Problem details:
Every line below that holds the word "dimensions" must be listed.
────
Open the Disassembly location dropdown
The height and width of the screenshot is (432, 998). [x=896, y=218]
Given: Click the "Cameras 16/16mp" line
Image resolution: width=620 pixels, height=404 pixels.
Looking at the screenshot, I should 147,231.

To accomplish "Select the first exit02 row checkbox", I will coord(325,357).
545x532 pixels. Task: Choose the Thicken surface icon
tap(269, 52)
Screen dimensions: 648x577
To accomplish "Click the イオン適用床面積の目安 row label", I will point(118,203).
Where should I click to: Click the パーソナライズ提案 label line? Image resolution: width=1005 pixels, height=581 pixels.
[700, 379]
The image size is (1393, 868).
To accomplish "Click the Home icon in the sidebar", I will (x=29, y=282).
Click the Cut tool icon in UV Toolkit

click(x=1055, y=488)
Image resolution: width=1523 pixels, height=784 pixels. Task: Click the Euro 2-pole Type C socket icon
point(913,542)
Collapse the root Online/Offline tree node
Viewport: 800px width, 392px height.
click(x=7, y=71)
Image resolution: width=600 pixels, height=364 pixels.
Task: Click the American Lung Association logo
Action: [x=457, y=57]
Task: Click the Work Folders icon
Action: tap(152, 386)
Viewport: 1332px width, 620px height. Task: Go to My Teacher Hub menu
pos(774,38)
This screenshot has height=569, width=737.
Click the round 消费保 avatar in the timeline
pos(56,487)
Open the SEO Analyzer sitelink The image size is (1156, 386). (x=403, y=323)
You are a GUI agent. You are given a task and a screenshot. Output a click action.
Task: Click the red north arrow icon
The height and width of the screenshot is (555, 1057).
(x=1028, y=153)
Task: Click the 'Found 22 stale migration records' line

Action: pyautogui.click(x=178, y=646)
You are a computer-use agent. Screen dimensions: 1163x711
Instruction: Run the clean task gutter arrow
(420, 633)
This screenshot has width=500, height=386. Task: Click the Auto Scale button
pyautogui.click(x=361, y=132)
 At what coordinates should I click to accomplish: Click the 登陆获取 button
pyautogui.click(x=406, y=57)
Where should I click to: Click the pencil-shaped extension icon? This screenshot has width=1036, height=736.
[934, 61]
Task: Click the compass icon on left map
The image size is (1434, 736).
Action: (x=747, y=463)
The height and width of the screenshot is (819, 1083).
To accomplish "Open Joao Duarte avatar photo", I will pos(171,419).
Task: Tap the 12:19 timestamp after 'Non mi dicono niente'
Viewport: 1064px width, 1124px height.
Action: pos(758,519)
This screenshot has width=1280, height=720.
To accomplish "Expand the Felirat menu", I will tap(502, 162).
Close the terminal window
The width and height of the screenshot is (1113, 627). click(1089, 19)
────
Output of the exercise:
Screen dimensions: 648x577
You are a computer-use agent. Screen dimensions: 1163x711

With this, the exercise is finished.